◆ PROVIDED DATA

---

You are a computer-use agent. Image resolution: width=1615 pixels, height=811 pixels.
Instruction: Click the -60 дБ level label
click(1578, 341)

---

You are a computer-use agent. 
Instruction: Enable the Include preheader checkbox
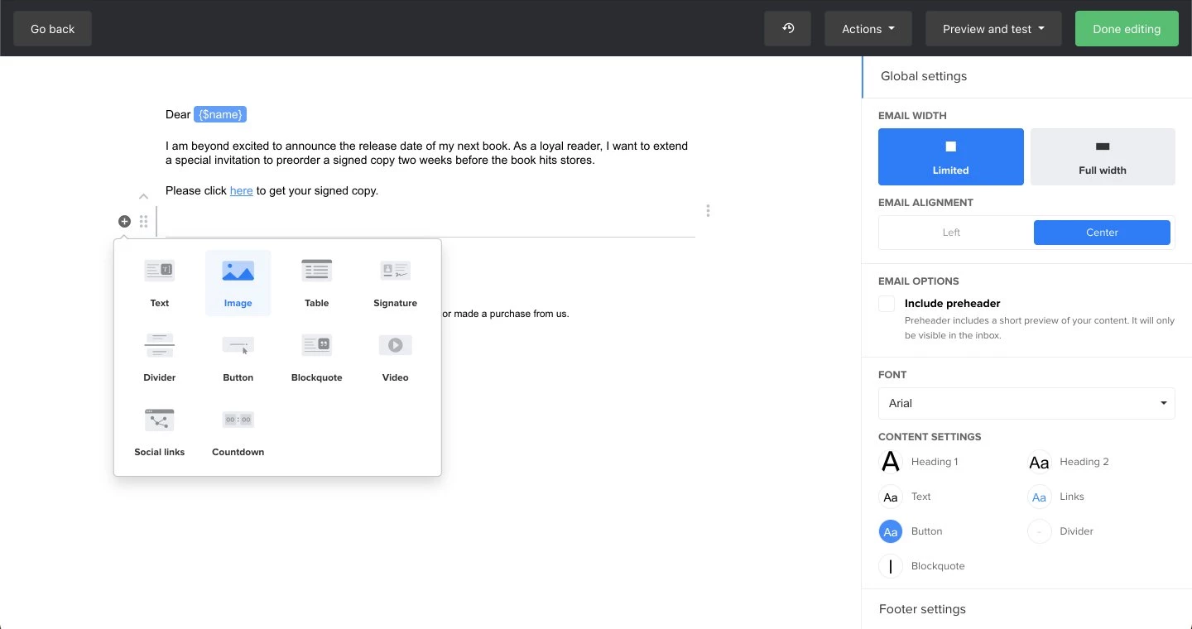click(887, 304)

---

◆ THE EXERCISE
Rewrite the data starting at the line containing "You are a computer-use agent. Image" and ending at the line containing "click(1578, 341)", switching "label" to "marker" and leaving everything else unchanged.

◆ THE ANSWER
You are a computer-use agent. Image resolution: width=1615 pixels, height=811 pixels.
Instruction: Click the -60 дБ level marker
click(1578, 341)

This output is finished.